• **Description of the task**
Return, from the data below, each line that contains the word "green".

═════ Data ═════

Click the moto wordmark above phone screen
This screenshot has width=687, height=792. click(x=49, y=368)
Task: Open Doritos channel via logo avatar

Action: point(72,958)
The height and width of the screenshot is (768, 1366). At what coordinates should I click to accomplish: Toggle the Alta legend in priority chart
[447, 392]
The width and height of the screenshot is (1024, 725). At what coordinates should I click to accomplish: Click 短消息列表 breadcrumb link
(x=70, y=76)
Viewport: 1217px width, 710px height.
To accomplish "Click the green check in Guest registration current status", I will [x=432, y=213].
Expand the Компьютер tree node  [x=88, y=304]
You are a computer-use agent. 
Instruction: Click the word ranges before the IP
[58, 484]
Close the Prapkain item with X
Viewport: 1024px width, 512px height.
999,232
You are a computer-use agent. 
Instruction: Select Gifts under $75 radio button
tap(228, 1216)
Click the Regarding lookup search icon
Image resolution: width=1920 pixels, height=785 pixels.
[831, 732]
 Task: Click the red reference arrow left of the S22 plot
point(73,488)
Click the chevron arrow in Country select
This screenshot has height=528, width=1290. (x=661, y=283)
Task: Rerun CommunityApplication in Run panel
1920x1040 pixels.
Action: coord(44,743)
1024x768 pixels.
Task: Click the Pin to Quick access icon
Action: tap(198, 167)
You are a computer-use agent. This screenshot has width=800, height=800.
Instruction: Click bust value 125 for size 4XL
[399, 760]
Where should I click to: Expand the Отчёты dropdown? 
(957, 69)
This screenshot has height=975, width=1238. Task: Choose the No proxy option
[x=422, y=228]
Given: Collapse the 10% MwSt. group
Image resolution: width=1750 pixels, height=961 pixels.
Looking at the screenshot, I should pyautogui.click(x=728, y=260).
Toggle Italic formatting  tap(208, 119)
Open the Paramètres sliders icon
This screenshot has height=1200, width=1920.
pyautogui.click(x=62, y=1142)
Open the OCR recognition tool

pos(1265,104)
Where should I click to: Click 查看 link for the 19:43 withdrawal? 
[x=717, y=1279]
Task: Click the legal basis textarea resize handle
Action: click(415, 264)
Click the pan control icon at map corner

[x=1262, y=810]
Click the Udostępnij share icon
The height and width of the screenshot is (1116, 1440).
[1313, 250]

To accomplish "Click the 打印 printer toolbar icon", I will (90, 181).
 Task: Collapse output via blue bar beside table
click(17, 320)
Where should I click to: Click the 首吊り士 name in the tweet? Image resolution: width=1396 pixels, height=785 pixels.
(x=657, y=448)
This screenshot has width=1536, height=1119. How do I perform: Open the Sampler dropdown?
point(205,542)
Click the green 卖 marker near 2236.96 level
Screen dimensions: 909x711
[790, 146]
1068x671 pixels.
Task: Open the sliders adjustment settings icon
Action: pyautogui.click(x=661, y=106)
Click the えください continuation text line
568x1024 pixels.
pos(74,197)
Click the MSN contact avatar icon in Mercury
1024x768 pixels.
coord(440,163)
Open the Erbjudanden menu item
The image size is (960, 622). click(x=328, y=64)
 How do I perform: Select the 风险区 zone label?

═════

• **Worked solution**
To accomplish "Click the green check in Guest registration current status", I will [x=432, y=213].
Click the green 卖 marker near 2236.96 level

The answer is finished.